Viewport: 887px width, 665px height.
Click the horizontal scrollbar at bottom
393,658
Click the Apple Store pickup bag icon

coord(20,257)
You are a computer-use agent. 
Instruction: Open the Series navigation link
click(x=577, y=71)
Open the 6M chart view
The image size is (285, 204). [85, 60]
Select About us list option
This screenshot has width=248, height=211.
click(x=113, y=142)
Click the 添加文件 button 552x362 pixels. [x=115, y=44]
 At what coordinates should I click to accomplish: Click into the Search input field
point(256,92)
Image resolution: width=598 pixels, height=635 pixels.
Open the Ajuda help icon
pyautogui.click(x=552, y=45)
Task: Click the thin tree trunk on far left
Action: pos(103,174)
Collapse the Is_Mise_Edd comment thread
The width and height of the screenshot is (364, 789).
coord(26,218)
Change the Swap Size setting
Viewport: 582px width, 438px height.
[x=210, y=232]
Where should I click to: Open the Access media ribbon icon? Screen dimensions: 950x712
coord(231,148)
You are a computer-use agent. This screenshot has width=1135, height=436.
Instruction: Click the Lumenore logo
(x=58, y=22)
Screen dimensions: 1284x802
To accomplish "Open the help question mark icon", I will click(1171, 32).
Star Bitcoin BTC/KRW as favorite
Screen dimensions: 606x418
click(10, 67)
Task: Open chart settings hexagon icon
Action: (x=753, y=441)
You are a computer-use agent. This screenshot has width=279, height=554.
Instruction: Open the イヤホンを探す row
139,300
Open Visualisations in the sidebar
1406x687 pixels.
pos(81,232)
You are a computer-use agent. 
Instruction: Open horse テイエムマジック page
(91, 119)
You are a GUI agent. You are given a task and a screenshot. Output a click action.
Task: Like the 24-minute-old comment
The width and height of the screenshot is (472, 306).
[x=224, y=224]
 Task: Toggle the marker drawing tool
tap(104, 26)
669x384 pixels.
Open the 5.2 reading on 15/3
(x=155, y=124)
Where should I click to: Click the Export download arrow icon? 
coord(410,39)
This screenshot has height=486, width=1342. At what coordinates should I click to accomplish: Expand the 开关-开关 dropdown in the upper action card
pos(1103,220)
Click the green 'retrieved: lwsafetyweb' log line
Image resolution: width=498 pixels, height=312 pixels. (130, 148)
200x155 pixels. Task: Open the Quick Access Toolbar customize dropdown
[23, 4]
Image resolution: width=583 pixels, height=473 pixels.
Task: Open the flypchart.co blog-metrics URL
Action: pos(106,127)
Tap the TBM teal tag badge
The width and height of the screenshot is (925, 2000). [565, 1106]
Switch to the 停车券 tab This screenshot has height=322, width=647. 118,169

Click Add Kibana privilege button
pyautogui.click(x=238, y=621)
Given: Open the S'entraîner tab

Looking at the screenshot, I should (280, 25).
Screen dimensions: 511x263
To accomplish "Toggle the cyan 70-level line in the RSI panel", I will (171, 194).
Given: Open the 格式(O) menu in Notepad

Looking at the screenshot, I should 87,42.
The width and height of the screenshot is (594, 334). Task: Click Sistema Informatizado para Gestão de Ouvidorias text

[Requirement]:
Would you copy every line of the material exactly?

[Solution]:
Viewport: 887px width, 665px height.
Click the horizontal scrollbar at bottom
393,658
Click the Apple Store pickup bag icon

coord(20,257)
You are a computer-use agent. 
Instruction: Open the Series navigation link
click(x=577, y=71)
Open the 6M chart view
The image size is (285, 204). [85, 60]
Select About us list option
This screenshot has width=248, height=211.
click(x=113, y=142)
Click the 添加文件 button 552x362 pixels. [x=115, y=44]
 At what coordinates should I click to accomplish: Click into the Search input field
point(256,92)
Image resolution: width=598 pixels, height=635 pixels.
Open the Ajuda help icon
pyautogui.click(x=552, y=45)
Task: Click the thin tree trunk on far left
Action: pos(103,174)
Collapse the Is_Mise_Edd comment thread
The width and height of the screenshot is (364, 789).
coord(26,218)
Change the Swap Size setting
Viewport: 582px width, 438px height.
[x=210, y=232]
Where should I click to: Open the Access media ribbon icon? Screen dimensions: 950x712
coord(231,148)
You are a computer-use agent. This screenshot has width=1135, height=436.
Instruction: Click the Lumenore logo
(x=58, y=22)
Screen dimensions: 1284x802
To accomplish "Open the help question mark icon", I will click(1171, 32).
Star Bitcoin BTC/KRW as favorite
Screen dimensions: 606x418
click(10, 67)
Task: Open chart settings hexagon icon
Action: (x=753, y=441)
You are a computer-use agent. This screenshot has width=279, height=554.
Instruction: Open the イヤホンを探す row
139,300
Open Visualisations in the sidebar
1406x687 pixels.
pos(81,232)
You are a computer-use agent. 
Instruction: Open horse テイエムマジック page
(91, 119)
You are a GUI agent. You are given a task and a screenshot. Output a click action.
Task: Like the 24-minute-old comment
The width and height of the screenshot is (472, 306).
[x=224, y=224]
 Task: Toggle the marker drawing tool
tap(104, 26)
669x384 pixels.
Open the 5.2 reading on 15/3
(x=155, y=124)
Where should I click to: Click the Export download arrow icon? 
coord(410,39)
This screenshot has height=486, width=1342. At what coordinates should I click to accomplish: Expand the 开关-开关 dropdown in the upper action card
pos(1103,220)
Click the green 'retrieved: lwsafetyweb' log line
Image resolution: width=498 pixels, height=312 pixels. (130, 148)
200x155 pixels. Task: Open the Quick Access Toolbar customize dropdown
[23, 4]
Image resolution: width=583 pixels, height=473 pixels.
Task: Open the flypchart.co blog-metrics URL
Action: pos(106,127)
Tap the TBM teal tag badge
The width and height of the screenshot is (925, 2000). [565, 1106]
Switch to the 停车券 tab This screenshot has height=322, width=647. 118,169

Click Add Kibana privilege button
pyautogui.click(x=238, y=621)
Given: Open the S'entraîner tab

Looking at the screenshot, I should (280, 25).
Screen dimensions: 511x263
To accomplish "Toggle the cyan 70-level line in the RSI panel", I will (171, 194).
Given: Open the 格式(O) menu in Notepad

Looking at the screenshot, I should 87,42.
The width and height of the screenshot is (594, 334). Task: Click Sistema Informatizado para Gestão de Ouvidorias text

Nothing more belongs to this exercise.